Le montant du loyer s’élevait à 471,56 euros et celui de la provision sur charges à 160 euros.
A l’expiration de ce premier contrat un nouveau contrat était régularisé pour une durée de six mois expirant le 17 mai 2024.
Le montant du loyer était augmenté à 488,06 euros, la provision sur charges étant maintenue à 160 euros.
Par lettre recommandée avec accusé de réception en date du 16 novembre 2023 l’association HABITAT & HUMANISME AUVERGNE a fait connaître à Madame [K] que le contrat de sous-location ne serait pas reconduit à son expiration le 17 mai 2024 et notifié à l’intéressée son obligation de quitter les lieux à la date du 17 mai 2024.
Toutefois Madame [K] s’est maintenue dans les lieux au terme du contrat.
Par lettre recommandée avec accusé de réception en date du 20 mai 2024 l’association HABITAT & HUMANISME AUVERGNE a fait connaître à Madame [K] qu’elle était désormais occupante sans droit ni titre et qu’une procédure judiciaire allait être engagée à son encontre.
Par acte de commissaire de justice en date du 20 août 2024 l’association HABITAT & HUMANISME AUVERGNE a fait assigner Madame [K] devant le juge des contentieux de la protection près le tribunal de proximité de Riom aux fins de voir :
« déclarer Madame [K] occupante sans droit ni titre ;
« ordonner l’expulsion de Madame [K] ;
« condamner Madame [K] à lui régler :
o une indemnité mensuelle d’occupation d’un montant de 650 euros par mois, à compter du 17 mai 2024 et jusqu’à libération effective des lieux ;
o outre la somme de 750 euros sur le fondement de l’article 700 du code de procédure civile ;
« et condamner Madame [K] au paiement des entiers dépens.
En cours de procédure Madame [K] a fait connaître qu’elle quitterait les lieux le 13 mai 2025. Un état des lieux de sortie a été établi contradictoirement à cette date.
À l’audience du 22 janvier 2026 l’association HABITAT & HUMANISME AUVERGNE abandonne sa demande d’expulsion, Madame [K] ayant quitté les lieux, et sollicite :
o la condamnation de Madame [K] à lui régler la somme de 5.667,02 euros au titre des charges restant due pour les années 2024 et 2025 et du coût des travaux de remise en état du logement ;
o la condamnation de Madame [K] à lui verser la somme de 1.000 euros à titre de dommages et intérêts pour résistance abusive ;
o la condamnation de Madame [K] à lui verser la somme de 1.500 euros sur le fondement de l’article 700 du code de procédure civile ;
o outre la condamnation de Madame [K] aux entiers dépens.

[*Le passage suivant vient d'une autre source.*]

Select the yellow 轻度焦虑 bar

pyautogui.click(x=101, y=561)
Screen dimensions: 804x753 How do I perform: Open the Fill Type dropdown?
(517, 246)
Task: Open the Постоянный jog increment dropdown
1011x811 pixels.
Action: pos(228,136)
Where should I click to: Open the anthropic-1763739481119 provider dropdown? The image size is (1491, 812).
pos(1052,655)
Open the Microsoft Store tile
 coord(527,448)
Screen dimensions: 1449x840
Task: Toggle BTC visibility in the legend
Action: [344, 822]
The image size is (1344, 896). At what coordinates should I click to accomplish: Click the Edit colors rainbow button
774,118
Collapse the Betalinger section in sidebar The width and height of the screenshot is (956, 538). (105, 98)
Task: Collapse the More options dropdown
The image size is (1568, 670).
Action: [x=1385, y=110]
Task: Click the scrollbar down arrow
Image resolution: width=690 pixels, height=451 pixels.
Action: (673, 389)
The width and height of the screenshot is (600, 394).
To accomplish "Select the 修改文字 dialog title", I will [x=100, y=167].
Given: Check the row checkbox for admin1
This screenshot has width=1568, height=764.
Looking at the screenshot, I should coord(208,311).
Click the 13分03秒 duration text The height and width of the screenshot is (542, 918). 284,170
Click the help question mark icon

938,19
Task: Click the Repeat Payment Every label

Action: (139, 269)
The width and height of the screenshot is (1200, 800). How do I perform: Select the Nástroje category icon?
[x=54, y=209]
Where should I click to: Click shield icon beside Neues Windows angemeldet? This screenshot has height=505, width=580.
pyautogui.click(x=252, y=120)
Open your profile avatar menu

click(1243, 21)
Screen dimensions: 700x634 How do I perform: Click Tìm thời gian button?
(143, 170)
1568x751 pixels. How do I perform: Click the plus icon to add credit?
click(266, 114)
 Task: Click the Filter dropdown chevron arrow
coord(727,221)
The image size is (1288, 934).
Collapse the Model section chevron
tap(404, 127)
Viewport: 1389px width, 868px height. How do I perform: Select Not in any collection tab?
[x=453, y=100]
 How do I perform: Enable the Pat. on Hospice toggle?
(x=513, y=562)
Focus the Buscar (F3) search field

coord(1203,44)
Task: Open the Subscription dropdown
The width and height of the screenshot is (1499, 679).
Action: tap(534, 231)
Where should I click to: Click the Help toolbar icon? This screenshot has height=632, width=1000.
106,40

Au soutien de ses prétentions elle fait valoir :
— qu’il demeure un reliquat de charges récupérables à régler par Madame [K] au titre des années 2024 et 2025 ainsi qu’il ressort des décomptes versés aux débats ;
— que la comparaison entre l’état des lieux d’entrée et l’état des lieux de sortie démontre que Madame [K] a commis des dégradations dont elle doit réparation.
Madame [K] demande au juge des contentieux de la protection :
o à titre principal : de débouter l’association HABITAT & HUMANISME AUVERGNE de l’ensemble de ses demandes
o à titre subsidiaire : de lui accorder les plus larges délais de paiement ;
o en tout état de cause :
de rejeter la demande formée sur le fondement de l’article 700 du code de procédure civile ;
de statuer ce que de droit sur les dépens.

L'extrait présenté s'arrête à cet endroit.